Practical Example: Drinking Water Testing
For drinking water users, TDS is often used as a simple quality indicator. It can help compare:
u tap water
u filtered water
u RO water
u bottled water
u groundwater
However, TDS does not tell the full story. A water sample with acceptable TDS may still require testing for microbiological safety, heavy metals, nitrate, chlorine residual, or other parameters depending on the application and local requirements. This is why TDS is useful for general screening, but not enough for complete drinking water safety evaluation.
Why This Difference Matters for Laboratories and Distributors
For laboratories, understanding conductivity vs TDS helps prevent incorrect reporting and overinterpretation. For distributors and instrument suppliers, it helps customers choose the right meter and understand the data correctly.
Many customer complaints about “different TDS readings” are not caused by instrument failure. They are often caused by:
l different conversion factors
l different calibration standards
l different temperature compensation settings
l different electrode conditions
l different water matrices
l misunderstanding of calculated parameters
Explaining this clearly can improve customer trust and reduce unnecessary technical disputes.
Best Practices for Reliable Conductivity and TDS Measurement
To improve data reliability, users should follow several practical rules:
1.Calibrate the conductivity meter regularly with suitable standards.
2.Check whether the meter uses automatic temperature compensation.

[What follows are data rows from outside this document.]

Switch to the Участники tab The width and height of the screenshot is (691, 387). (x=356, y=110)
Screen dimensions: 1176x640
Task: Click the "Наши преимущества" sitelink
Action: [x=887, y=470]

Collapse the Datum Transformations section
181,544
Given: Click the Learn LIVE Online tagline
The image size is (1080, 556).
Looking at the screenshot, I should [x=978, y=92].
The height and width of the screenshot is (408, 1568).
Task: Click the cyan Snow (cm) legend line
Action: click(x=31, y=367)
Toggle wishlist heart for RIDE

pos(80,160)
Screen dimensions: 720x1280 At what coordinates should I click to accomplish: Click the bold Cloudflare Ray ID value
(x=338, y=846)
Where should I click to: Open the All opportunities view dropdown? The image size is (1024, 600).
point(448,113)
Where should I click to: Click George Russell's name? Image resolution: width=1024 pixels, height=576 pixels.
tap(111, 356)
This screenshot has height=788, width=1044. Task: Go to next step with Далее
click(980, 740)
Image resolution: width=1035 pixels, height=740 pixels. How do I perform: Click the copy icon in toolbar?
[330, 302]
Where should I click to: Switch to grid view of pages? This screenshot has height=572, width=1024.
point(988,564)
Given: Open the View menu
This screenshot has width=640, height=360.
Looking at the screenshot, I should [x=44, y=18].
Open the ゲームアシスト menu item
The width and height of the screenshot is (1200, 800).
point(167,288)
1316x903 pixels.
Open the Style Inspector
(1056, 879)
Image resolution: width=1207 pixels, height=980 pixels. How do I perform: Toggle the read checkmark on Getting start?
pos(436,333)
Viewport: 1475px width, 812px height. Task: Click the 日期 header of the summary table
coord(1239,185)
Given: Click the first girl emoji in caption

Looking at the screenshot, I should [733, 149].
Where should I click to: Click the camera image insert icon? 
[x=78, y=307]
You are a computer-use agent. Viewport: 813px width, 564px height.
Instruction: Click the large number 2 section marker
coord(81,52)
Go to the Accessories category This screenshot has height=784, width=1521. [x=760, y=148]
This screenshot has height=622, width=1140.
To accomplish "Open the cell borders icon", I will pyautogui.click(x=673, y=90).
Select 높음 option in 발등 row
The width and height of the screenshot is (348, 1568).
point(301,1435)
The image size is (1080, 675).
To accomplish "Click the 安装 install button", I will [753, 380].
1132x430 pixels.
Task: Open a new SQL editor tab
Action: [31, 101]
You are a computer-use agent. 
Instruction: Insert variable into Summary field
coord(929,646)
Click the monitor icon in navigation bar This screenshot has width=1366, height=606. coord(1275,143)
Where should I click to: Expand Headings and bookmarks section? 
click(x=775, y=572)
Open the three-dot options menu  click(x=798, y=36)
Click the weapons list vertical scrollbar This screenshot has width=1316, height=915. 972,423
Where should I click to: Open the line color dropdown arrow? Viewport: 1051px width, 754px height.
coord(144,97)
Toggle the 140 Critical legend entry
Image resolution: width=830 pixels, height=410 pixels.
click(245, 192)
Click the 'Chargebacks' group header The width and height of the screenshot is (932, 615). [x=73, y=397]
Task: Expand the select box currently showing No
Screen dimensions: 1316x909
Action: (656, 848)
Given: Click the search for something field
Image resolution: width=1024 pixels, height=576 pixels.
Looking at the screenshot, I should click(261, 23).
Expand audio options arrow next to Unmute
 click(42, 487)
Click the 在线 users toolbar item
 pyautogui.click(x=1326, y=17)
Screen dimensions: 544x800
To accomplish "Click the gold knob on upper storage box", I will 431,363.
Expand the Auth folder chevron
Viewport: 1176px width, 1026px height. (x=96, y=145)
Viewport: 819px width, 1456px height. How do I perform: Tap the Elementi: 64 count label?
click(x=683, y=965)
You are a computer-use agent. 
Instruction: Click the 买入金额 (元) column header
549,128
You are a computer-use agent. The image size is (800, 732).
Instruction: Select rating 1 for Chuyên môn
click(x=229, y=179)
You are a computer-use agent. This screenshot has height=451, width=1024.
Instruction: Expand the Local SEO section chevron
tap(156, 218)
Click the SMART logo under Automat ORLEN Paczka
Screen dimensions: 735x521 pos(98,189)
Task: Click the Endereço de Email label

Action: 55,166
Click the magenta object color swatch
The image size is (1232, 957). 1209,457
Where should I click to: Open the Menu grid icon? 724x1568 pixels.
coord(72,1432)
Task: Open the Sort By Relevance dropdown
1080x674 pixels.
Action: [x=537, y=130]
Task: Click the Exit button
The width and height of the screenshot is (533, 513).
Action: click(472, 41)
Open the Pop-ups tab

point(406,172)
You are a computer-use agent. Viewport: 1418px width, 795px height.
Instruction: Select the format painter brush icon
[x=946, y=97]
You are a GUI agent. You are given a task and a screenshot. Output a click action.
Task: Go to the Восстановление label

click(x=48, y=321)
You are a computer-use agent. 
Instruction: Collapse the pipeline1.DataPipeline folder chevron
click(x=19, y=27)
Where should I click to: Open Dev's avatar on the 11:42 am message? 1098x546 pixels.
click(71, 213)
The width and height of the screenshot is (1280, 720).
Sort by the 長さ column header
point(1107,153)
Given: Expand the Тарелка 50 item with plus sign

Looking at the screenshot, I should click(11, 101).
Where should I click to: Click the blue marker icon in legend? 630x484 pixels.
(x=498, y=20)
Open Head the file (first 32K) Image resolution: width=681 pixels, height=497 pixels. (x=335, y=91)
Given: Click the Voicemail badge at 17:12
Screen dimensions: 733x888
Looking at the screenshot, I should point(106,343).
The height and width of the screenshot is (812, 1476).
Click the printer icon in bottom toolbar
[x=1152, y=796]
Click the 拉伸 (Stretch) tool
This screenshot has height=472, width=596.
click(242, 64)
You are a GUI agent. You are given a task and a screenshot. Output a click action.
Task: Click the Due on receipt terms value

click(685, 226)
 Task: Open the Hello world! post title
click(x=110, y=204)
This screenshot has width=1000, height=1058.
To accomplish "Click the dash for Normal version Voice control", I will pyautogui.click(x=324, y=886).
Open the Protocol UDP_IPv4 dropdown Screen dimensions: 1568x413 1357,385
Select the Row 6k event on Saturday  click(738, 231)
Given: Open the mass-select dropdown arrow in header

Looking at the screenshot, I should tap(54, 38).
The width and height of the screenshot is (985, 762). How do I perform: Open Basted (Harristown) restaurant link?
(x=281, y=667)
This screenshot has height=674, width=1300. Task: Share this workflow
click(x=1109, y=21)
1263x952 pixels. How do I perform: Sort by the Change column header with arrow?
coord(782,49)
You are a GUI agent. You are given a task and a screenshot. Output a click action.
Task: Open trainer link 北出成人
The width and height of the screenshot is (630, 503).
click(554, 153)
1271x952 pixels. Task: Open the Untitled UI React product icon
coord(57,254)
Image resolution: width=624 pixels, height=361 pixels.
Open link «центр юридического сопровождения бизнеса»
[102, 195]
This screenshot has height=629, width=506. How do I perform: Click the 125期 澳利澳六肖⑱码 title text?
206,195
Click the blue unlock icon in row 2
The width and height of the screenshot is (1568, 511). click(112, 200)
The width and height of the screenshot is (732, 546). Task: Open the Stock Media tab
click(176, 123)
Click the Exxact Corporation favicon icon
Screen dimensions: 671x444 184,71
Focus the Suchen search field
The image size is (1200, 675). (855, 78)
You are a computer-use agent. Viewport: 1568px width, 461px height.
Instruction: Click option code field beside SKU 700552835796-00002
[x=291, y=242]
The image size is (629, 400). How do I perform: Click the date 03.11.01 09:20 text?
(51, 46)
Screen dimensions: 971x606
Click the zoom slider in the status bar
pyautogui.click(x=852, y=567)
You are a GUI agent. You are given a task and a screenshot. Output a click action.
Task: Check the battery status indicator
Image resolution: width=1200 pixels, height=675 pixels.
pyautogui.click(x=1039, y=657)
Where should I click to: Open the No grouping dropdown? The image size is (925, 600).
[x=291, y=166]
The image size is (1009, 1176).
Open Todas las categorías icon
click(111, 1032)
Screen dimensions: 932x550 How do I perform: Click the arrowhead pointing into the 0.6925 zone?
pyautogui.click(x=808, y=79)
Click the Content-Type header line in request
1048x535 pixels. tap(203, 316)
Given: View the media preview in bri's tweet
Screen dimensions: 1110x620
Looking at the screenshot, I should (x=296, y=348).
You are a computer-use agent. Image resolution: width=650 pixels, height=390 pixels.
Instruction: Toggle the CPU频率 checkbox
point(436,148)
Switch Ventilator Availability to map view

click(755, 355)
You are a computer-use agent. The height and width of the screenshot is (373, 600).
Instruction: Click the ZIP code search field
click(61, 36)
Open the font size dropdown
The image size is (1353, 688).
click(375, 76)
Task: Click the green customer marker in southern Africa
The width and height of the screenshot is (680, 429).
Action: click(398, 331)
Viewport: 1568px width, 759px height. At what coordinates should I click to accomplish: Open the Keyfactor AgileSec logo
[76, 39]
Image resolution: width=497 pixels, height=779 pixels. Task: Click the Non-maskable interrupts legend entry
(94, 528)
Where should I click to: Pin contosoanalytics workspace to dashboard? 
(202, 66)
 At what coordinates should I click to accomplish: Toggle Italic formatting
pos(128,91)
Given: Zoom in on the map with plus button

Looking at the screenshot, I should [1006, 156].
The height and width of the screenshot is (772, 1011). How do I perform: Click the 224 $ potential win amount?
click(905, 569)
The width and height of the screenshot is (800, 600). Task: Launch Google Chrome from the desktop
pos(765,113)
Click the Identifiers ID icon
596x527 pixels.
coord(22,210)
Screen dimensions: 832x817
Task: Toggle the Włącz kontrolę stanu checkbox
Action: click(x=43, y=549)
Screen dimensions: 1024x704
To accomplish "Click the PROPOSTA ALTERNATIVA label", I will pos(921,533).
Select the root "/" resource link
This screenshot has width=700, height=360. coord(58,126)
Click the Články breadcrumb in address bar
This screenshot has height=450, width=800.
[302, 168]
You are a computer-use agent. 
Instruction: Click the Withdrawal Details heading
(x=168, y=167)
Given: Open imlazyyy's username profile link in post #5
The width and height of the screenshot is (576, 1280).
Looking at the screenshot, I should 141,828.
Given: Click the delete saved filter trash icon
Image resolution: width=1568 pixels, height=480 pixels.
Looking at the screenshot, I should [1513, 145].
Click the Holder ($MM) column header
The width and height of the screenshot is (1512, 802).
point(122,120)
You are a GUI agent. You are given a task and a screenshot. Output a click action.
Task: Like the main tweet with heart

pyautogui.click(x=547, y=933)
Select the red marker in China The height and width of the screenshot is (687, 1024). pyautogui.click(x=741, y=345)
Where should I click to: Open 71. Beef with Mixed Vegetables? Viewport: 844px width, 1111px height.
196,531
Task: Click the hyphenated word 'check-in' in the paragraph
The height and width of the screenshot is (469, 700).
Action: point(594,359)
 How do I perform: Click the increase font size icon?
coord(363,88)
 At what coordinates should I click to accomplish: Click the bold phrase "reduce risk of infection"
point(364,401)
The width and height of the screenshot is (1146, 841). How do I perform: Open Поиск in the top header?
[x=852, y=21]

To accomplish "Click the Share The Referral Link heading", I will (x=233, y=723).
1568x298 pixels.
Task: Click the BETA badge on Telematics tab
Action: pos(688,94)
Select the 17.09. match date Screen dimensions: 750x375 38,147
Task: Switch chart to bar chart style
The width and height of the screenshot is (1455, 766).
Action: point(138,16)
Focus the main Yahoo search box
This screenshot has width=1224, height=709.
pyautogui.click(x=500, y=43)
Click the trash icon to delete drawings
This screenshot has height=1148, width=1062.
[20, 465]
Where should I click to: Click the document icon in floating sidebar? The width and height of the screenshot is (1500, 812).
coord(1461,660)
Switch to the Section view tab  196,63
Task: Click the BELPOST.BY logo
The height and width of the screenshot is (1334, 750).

3.Confirm the TDS conversion factor before reporting TDS.
4.Use the same factor when comparing data over time.
5.Rinse the electrode properly between samples.
6.Avoid air bubbles around the conductivity cell.
7.Allow the reading to stabilize before recording data.
8.Understand whether the displayed parameter is measured or calculated.
9.Do not use TDS as a replacement for specific chemical analysis.
10.Interpret results based on the water application, not the number alone.
These steps are simple, but they can greatly improve the value of routine water testing data.
Conclusion
Conductivity and TDS are closely related, but they are not the same. Conductivity is usually a directly measured indicator of ionic content in water. TDS, in many routine instruments, is estimated from conductivity using a conversion factor. This difference matters because the conversion between conductivity and TDS depends on the ionic composition of the water.
TDS is useful for quick screening, general comparison, and simple field communication. But it cannot identify specific contaminants, cannot fully describe water safety, and cannot replace detailed parameter testing.
In practical water analysis, the better question is not simply: What is the TDS value?
The better question is: What decision are we trying to make from this value?
The practical difference is simple: conductivity is better for monitoring ionic changes, while TDS is better for simple estimated comparison. Neither parameter can fully explain water quality by itself. For reliable routine water analysis, users should understand whether the value is directly measured, calculated, or only useful as a screening indicator.